#### WHAT THE TASK REQUIRES:
Can you write out the article about the Vatican's response to Roger Haight's book word for word, without the entries that follow it?

#### TEXT SEGMENT:
Theologian's work raises ire of Vatican, as well as questions about authority, process and the limits of scholarship

By JOHN L. ALLEN JR.
Rome

For Christians, there is no more fundamental question than that posed by Christ to his disciples in Caesarea Philippi: “Who do you say that I am?” The specialized doctrines developed over the course of church history to answer that question, known in theological language as “Christology,” touch the very core of the Christian faith.

It’s no surprise, therefore, that efforts to reformulate these doctrines have always generated tensions, and few attempts in recent years have spawned more widely varying reactions than Jesuit Fr. Roger Haight’s 1999 book, Jesus Symbol of God (Orbis).

In addition to an animated debate among theologians, the book was recently the object of a notification from the Congregation for the Doctrine of the Faith, the Vatican’s chief doctrinal authority, citing “grave doctrinal errors” (NCR, Feb. 18). The notification banned Haight from teaching Catholic theology, a largely symbolic gesture given that Haight is now an adjunct professor at Union Theological Seminary in New York, a non-Catholic institution. Nevertheless the notification reawakened stereotypes of Vatican authoritarianism.

Yet unlike previous cases in which Rome disciplined an American theologian, reaction this time does not break exclusively along predictable liberal and conservative fault lines. Precisely because Haight is exploring central questions of Christian identity, those troubled by his approach include some who on other matters have been critical of Vatican interventions on both process and substance. The theological community appears divided between those who see Haight’s work as a courageous exploration of new horizons, and those who regard it as a cautionary tale about what happens when the culture becomes the lens for reading the Gospel rather than vice versa. Reluctantly, some in that second camp seem prepared to concede that the Vatican notification was warranted, or at least predictable.

#### DATASET RECORDS:
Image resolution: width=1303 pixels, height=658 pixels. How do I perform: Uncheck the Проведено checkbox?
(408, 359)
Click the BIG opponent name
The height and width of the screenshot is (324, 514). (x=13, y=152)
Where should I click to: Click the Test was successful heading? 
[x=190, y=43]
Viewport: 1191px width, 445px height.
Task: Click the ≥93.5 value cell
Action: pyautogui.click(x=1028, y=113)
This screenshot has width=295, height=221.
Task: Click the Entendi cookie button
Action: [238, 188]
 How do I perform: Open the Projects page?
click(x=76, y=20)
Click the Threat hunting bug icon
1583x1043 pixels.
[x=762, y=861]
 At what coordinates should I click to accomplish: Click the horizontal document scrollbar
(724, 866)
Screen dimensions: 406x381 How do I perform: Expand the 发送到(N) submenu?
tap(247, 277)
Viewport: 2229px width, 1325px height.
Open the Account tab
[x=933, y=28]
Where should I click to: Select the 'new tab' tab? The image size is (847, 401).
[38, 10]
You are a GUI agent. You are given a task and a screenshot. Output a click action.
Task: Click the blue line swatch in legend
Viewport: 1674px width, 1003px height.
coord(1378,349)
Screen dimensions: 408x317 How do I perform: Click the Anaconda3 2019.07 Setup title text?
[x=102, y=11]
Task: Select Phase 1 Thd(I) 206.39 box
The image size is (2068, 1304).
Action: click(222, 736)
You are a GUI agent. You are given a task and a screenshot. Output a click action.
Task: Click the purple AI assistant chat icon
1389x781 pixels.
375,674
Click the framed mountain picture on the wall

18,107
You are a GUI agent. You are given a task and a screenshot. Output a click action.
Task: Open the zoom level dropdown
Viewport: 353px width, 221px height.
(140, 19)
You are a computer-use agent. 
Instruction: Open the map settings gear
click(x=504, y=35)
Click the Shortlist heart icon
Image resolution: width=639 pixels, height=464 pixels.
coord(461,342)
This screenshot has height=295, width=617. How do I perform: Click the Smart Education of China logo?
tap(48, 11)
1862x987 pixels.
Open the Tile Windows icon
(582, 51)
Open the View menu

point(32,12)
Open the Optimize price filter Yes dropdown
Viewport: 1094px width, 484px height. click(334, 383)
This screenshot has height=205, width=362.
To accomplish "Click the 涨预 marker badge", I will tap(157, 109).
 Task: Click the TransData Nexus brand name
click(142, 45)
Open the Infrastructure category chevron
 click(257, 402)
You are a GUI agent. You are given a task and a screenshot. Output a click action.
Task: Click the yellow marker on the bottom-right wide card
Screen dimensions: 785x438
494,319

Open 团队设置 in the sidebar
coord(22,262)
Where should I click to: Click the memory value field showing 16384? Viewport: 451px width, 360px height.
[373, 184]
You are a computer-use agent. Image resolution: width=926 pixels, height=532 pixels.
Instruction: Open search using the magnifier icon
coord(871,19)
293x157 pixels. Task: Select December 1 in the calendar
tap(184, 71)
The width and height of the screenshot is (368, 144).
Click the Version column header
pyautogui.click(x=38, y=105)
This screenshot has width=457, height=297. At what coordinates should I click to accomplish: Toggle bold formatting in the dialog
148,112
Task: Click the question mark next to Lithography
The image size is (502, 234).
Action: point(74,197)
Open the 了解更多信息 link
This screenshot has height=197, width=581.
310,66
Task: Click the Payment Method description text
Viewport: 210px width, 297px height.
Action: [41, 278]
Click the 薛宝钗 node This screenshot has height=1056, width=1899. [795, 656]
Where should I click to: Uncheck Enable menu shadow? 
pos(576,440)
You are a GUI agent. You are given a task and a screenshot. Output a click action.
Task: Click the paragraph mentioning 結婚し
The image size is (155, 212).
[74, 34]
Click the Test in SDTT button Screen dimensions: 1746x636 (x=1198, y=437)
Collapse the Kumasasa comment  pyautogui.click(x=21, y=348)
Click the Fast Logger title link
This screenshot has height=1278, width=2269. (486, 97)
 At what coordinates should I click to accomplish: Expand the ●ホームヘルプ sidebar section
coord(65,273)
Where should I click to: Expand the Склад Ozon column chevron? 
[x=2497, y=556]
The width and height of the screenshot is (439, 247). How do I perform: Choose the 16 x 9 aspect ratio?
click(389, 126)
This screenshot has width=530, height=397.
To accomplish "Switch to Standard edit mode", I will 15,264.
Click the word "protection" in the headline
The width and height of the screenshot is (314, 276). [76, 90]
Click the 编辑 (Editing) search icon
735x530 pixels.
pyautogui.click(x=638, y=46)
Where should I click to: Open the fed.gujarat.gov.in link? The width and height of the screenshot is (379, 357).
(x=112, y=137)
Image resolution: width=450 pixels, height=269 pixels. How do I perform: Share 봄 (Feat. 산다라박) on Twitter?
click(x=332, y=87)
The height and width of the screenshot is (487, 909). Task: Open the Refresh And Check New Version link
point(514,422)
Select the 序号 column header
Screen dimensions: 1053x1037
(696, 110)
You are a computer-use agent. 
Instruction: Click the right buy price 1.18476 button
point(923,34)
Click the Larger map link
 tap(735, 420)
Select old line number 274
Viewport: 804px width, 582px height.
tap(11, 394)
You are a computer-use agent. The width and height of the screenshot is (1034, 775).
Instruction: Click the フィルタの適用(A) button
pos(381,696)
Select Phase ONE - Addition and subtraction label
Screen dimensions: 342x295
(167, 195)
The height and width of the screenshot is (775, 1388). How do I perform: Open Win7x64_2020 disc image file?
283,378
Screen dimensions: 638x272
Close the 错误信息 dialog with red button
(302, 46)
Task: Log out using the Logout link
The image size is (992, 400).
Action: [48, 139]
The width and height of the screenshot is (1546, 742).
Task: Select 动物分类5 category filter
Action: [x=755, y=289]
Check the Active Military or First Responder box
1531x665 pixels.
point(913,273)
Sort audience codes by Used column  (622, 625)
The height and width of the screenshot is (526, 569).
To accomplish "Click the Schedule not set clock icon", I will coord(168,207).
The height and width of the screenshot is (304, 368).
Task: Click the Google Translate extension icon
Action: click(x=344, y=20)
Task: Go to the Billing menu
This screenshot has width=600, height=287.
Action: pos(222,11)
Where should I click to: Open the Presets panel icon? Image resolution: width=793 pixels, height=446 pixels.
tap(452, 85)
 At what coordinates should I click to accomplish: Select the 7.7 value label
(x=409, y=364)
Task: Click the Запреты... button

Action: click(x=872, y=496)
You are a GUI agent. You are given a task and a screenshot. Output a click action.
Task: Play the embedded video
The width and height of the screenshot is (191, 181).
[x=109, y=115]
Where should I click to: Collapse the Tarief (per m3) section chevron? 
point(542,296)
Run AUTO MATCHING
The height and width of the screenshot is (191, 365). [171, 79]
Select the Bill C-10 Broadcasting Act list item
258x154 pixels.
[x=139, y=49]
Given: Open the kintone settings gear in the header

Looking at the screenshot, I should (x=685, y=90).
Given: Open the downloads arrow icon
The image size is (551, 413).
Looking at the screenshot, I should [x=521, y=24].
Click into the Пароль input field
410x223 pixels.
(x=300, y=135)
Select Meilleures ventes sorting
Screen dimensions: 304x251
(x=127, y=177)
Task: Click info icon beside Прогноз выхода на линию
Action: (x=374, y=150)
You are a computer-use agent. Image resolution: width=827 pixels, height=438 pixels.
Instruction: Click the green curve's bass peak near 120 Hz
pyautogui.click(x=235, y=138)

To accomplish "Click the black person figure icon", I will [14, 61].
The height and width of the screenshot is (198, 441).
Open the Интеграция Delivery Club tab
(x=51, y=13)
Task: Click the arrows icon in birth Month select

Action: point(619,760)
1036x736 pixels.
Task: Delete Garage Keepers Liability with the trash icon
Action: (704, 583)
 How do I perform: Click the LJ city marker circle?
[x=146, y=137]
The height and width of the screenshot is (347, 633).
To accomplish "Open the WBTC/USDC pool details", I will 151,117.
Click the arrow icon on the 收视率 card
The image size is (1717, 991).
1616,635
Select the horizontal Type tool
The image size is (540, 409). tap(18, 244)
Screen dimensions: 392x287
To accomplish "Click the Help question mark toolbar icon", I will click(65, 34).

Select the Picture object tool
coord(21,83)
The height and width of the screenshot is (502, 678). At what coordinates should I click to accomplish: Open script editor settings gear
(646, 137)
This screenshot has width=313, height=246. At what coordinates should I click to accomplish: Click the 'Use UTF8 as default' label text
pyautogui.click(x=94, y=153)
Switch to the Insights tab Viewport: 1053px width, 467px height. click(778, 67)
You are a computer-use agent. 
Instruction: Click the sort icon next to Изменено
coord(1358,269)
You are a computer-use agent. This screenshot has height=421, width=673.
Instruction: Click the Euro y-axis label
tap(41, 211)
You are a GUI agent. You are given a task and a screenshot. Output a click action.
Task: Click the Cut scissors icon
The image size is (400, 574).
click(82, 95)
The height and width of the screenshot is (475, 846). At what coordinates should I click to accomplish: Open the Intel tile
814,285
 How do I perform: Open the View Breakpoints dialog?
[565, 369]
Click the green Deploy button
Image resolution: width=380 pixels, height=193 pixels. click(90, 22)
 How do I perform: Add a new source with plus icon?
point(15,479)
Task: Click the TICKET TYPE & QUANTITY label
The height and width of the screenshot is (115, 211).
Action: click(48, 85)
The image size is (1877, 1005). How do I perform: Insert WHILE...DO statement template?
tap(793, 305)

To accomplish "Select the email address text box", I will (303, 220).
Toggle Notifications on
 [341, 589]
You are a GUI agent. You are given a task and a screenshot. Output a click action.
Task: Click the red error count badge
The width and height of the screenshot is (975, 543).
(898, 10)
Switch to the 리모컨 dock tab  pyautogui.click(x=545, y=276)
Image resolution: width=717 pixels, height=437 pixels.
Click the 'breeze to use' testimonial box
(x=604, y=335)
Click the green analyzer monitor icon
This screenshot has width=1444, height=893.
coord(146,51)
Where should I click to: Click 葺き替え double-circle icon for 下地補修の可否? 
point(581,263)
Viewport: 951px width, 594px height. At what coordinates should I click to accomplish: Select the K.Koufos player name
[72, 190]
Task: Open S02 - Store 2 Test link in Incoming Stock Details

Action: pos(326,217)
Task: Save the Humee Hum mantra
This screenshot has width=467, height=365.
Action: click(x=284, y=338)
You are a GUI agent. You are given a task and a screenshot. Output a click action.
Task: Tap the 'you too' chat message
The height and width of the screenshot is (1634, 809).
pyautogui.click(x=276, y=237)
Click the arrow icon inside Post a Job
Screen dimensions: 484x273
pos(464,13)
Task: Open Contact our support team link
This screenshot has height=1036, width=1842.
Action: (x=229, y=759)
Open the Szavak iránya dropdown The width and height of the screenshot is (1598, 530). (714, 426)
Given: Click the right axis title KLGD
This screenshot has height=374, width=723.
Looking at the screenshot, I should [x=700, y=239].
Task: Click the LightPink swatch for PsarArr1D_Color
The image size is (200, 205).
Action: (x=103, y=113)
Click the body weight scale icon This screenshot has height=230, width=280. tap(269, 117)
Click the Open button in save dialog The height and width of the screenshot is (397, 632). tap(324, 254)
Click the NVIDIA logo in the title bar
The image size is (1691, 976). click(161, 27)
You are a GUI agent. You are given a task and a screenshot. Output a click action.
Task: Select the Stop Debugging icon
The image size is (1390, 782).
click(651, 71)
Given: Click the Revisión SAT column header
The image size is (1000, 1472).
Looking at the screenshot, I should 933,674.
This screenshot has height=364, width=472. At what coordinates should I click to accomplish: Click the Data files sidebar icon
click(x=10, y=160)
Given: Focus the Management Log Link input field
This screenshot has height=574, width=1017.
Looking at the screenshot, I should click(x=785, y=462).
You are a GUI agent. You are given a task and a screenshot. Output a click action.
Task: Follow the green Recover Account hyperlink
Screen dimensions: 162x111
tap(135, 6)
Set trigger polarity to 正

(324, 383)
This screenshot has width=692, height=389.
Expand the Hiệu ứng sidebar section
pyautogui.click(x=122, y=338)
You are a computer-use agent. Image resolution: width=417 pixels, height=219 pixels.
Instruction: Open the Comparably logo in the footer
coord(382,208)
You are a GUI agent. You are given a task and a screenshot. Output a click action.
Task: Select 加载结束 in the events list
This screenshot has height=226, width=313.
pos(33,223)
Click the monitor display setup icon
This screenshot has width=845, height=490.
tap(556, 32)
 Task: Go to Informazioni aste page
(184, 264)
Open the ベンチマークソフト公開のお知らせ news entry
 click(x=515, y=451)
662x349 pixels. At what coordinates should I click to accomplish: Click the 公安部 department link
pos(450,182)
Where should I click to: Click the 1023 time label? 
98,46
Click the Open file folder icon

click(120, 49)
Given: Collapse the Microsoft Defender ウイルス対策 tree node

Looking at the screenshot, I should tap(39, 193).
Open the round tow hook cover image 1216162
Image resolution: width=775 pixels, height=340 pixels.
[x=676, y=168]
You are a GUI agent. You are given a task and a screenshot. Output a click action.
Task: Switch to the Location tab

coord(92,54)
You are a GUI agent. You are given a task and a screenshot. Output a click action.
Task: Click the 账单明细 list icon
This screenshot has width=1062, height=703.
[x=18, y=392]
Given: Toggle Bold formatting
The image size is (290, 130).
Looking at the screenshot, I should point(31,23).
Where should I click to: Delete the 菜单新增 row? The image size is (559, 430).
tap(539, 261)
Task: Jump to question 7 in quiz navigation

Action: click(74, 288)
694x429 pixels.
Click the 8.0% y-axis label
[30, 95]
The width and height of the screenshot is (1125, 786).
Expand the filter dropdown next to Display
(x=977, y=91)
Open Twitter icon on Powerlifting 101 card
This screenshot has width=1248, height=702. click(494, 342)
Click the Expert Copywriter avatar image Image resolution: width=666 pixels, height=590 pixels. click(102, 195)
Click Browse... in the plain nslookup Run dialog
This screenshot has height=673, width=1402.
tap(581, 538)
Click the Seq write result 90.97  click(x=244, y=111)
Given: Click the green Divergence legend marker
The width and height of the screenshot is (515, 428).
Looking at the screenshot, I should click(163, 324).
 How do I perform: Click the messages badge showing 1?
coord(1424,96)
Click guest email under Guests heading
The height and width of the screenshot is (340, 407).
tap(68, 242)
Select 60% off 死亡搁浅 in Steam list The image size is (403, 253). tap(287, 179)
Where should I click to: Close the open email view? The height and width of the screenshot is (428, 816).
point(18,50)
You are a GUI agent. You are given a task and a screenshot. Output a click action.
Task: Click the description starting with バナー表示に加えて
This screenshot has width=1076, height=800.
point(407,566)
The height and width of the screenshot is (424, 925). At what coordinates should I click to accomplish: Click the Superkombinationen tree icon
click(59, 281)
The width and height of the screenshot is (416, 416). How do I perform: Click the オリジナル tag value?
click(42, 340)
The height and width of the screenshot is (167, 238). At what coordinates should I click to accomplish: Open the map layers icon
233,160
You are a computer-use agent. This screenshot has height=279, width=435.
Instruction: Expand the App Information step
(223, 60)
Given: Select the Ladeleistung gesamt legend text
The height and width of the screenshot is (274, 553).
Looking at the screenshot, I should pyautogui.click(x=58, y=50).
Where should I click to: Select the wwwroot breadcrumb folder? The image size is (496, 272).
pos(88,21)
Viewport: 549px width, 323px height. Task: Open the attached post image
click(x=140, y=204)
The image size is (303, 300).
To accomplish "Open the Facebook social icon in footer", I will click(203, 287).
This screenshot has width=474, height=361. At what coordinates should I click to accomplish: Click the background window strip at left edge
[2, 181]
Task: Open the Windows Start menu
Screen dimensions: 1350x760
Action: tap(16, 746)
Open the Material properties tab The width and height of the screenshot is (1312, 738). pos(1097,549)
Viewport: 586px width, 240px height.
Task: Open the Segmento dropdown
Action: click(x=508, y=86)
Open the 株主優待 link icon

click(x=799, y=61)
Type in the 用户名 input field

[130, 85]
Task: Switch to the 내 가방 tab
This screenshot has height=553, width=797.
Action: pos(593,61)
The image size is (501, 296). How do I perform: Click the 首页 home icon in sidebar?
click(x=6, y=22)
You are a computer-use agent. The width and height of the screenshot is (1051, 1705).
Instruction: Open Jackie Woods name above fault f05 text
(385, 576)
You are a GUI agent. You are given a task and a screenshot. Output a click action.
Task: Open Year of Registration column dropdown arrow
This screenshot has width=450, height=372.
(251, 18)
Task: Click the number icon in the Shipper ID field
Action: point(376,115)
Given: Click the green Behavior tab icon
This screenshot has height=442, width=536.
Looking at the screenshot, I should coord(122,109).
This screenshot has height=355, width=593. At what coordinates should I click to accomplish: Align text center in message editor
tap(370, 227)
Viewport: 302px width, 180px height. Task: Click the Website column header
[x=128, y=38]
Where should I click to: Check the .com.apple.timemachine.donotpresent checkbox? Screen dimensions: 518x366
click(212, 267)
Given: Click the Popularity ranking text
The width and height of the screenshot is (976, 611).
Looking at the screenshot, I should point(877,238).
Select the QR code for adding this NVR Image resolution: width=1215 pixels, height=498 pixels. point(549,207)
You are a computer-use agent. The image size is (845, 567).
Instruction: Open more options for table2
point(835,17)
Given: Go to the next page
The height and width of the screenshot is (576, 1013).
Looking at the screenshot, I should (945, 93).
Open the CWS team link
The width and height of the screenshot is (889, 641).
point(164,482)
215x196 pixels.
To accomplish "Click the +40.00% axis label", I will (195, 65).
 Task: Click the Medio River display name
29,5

#### REPLY:
Theologian's work raises ire of Vatican, as well as questions about authority, process and the limits of scholarship

By JOHN L. ALLEN JR.
Rome

For Christians, there is no more fundamental question than that posed by Christ to his disciples in Caesarea Philippi: “Who do you say that I am?” The specialized doctrines developed over the course of church history to answer that question, known in theological language as “Christology,” touch the very core of the Christian faith.

It’s no surprise, therefore, that efforts to reformulate these doctrines have always generated tensions, and few attempts in recent years have spawned more widely varying reactions than Jesuit Fr. Roger Haight’s 1999 book, Jesus Symbol of God (Orbis).

In addition to an animated debate among theologians, the book was recently the object of a notification from the Congregation for the Doctrine of the Faith, the Vatican’s chief doctrinal authority, citing “grave doctrinal errors” (NCR, Feb. 18). The notification banned Haight from teaching Catholic theology, a largely symbolic gesture given that Haight is now an adjunct professor at Union Theological Seminary in New York, a non-Catholic institution. Nevertheless the notification reawakened stereotypes of Vatican authoritarianism.

Yet unlike previous cases in which Rome disciplined an American theologian, reaction this time does not break exclusively along predictable liberal and conservative fault lines. Precisely because Haight is exploring central questions of Christian identity, those troubled by his approach include some who on other matters have been critical of Vatican interventions on both process and substance. The theological community appears divided between those who see Haight’s work as a courageous exploration of new horizons, and those who regard it as a cautionary tale about what happens when the culture becomes the lens for reading the Gospel rather than vice versa. Reluctantly, some in that second camp seem prepared to concede that the Vatican notification was warranted, or at least predictable.